As a homeowner, I rarely make a move around the old place without hearing an unsolicited (and often times smug) inner voice prodding me to take action and complete a project or tidy up an eyesore. “Tom, how long are you going to trip over the garden tools before you put them away…Hey Tom, did you notice the blackberries have infiltrated the raspberry patch?…Yo, Tom, those stairs are an accident waiting to happen.” This mental soundtrack can run from dawn until dusk if I’m not careful.
The older I get, the more I ignore the voice, but last week I found a renewed enthusiasm for a sidelined project hellbent on mocking me every time I entered the house. For over a year, a wonderfully weathered Victorian fence post (a gift) patiently leaned on the backstairs awaiting its rebirth as a fanciful trellis for my clematis vine. Trouble was, Boz saw the clematis as his personal pit stop conveniently located mere steps from the stoop. As a result, the clematis vine suffered a slow death from Boz’s frequent waterings. Its woody skeletal remains became a daily reminder that I needed to remove the vine, clean things up, and rethink the space.
Perhaps it was the super moon, or a head thump from a visiting muse, but last week I took on that little corner of neglect with renewed interest. I was ready to beautify the back door area; yes, Project Pretty Post topped the to-do list, and I felt DIY triumph in the air. Here’s how I went about it.
- Remove the dead vine.
- Replace and amend the soil.
- Select and plant new vine.
- Keep Boz’s waterworks away from said vine (the tricky part).
- Build an attractive trellis to support vine.
Step 1: Identify the problem
Step Two: Reach Consensus
Step 3: Remove the eyesore.
Step 4: Study the site.
Step 5: Dig a post hole two feet deep.
Step 6: Set pole in the hole, keep it vertical.
Step 7: Fill space around pole with rocks and gravel.
Step 8: Compact soil for stability
Step 9: Modify wood post to receive metal Victorian post.
Step 10: Attach two posts to make one, in this case, using a very large hex screw.
Step 11: Dig a hole for new vine.
Step 12: Place broken, bottomless pot over hole.
Step 13: Set pot rim high enough to protect plant from Boz’s watering schedule.
Step 14: Add soil, fertilizer and plant vine.
Step 15: Water well.
Step 16: Train vine up the pole.
Step 17: Stand back and appreciate the new primped up view.
Why I chose a ‘Star of Toscane’ Jasmine vine.
- Shade tolerant
- Hardy in Zone 8 (add mulch in winter)
There you have it inner voice, a beautiful, spruced-up back-door entrance!
What’s next on the to-do list? Not sure. Off to the hammock to bask in my most recent achievement.

EXERCISE: Copy out the part of the back-door trellis project that begins with the words containing "- Keep Boz’s" and ends with "two feet deep.", changing "vine" to "climber".

EXCERPTED DATA:
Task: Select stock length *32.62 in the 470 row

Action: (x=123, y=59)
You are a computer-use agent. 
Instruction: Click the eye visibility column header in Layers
---
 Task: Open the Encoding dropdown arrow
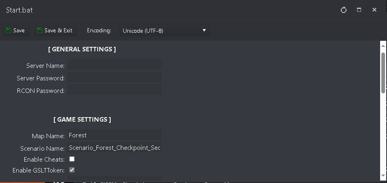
==
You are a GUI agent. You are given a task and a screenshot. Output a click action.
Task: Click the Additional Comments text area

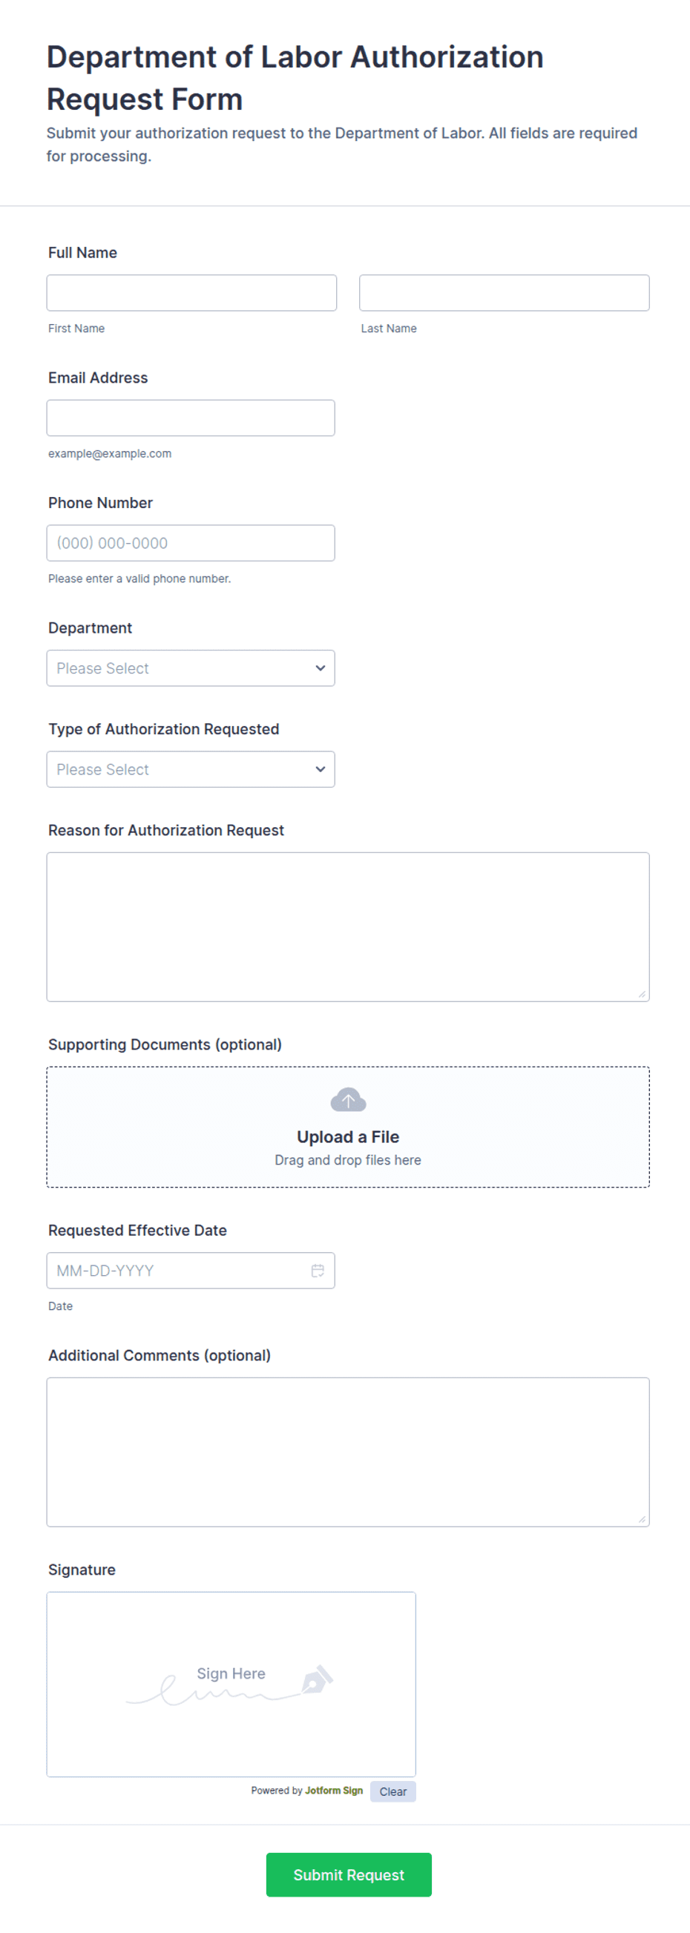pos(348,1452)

RESULT BELOW:
- Keep Boz’s waterworks away from said climber (the tricky part).
- Build an attractive trellis to support climber.
Step 1: Identify the problem
Step Two: Reach Consensus
Step 3: Remove the eyesore.
Step 4: Study the site.
Step 5: Dig a post hole two feet deep.